Records from a collection
═══
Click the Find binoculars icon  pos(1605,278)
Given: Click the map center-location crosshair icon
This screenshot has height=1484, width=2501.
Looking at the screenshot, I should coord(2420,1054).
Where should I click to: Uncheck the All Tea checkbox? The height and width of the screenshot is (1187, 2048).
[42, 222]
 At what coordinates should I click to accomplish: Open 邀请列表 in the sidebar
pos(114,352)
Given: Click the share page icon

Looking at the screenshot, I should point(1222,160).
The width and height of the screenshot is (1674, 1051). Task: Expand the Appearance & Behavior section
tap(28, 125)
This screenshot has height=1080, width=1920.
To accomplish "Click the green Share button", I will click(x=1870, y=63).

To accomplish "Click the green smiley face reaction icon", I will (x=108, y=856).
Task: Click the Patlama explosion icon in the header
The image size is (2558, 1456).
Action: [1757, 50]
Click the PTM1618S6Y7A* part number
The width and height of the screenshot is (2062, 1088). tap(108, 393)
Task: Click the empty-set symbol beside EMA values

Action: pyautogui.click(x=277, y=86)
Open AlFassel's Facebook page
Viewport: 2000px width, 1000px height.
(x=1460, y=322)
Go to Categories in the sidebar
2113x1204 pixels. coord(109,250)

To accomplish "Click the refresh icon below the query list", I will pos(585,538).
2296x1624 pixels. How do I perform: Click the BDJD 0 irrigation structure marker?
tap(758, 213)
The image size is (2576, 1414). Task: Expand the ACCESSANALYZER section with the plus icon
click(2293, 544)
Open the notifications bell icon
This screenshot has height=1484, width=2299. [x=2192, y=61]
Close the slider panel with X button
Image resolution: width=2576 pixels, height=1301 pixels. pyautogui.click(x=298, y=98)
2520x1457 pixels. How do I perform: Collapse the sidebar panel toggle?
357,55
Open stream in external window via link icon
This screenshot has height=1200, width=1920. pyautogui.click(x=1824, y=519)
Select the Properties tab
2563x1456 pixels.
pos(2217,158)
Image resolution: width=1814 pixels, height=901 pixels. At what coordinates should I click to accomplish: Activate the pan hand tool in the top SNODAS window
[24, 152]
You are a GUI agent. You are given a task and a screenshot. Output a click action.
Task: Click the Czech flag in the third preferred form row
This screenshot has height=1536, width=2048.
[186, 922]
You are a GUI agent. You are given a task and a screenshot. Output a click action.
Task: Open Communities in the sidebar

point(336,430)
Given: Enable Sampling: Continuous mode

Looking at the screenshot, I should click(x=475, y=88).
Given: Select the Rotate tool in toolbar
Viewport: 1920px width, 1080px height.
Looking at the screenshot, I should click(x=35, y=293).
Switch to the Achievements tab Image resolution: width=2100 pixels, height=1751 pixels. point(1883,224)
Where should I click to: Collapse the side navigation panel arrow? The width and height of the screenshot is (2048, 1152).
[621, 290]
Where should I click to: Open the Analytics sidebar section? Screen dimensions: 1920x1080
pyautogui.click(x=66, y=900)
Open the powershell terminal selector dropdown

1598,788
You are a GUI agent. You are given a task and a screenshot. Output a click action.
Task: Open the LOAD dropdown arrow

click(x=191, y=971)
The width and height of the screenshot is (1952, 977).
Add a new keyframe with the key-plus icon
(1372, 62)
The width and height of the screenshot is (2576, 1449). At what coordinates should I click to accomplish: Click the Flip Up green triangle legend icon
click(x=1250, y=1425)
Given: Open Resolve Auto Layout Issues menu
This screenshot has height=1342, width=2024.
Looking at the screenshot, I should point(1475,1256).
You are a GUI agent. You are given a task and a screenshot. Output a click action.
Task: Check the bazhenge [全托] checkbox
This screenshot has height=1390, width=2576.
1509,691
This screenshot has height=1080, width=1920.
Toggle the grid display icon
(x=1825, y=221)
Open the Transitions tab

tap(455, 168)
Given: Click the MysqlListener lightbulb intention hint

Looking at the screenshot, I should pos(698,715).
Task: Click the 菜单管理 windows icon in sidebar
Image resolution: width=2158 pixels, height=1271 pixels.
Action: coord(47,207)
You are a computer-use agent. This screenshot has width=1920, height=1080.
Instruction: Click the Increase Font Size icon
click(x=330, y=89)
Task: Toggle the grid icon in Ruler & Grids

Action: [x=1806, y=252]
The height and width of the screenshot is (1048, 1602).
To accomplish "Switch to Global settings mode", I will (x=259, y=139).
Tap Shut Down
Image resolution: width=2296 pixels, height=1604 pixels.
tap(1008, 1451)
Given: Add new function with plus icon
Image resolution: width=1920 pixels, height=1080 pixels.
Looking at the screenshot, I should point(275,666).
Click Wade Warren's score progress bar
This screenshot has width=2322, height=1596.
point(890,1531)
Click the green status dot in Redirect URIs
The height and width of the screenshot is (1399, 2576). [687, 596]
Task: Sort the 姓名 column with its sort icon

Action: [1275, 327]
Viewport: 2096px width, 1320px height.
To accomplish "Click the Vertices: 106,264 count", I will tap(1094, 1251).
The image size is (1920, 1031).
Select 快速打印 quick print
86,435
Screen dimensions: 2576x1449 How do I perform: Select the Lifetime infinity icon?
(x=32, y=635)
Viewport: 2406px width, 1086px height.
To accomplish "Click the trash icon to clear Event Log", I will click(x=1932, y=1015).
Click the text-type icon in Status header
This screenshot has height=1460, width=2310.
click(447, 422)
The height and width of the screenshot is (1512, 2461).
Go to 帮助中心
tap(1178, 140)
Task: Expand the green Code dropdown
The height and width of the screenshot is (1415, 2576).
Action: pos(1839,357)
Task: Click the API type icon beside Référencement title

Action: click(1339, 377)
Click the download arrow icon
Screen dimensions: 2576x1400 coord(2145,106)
═══
• [HOW TO COMPLETE THIS TASK]: Locate the line with "Image resolution: width=2296" in the entries above; extract it and every line after it, verbatim.

• [WRITTEN ANSWER]:
Image resolution: width=2296 pixels, height=1604 pixels.
tap(1008, 1451)
Given: Add new function with plus icon
Image resolution: width=1920 pixels, height=1080 pixels.
Looking at the screenshot, I should point(275,666).
Click Wade Warren's score progress bar
This screenshot has width=2322, height=1596.
point(890,1531)
Click the green status dot in Redirect URIs
The height and width of the screenshot is (1399, 2576). [687, 596]
Task: Sort the 姓名 column with its sort icon

Action: [1275, 327]
Viewport: 2096px width, 1320px height.
To accomplish "Click the Vertices: 106,264 count", I will tap(1094, 1251).
The image size is (1920, 1031).
Select 快速打印 quick print
86,435
Screen dimensions: 2576x1449 How do I perform: Select the Lifetime infinity icon?
(x=32, y=635)
Viewport: 2406px width, 1086px height.
To accomplish "Click the trash icon to clear Event Log", I will click(x=1932, y=1015).
Click the text-type icon in Status header
This screenshot has height=1460, width=2310.
click(447, 422)
The height and width of the screenshot is (1512, 2461).
Go to 帮助中心
tap(1178, 140)
Task: Expand the green Code dropdown
The height and width of the screenshot is (1415, 2576).
Action: pos(1839,357)
Task: Click the API type icon beside Référencement title

Action: click(1339, 377)
Click the download arrow icon
Screen dimensions: 2576x1400 coord(2145,106)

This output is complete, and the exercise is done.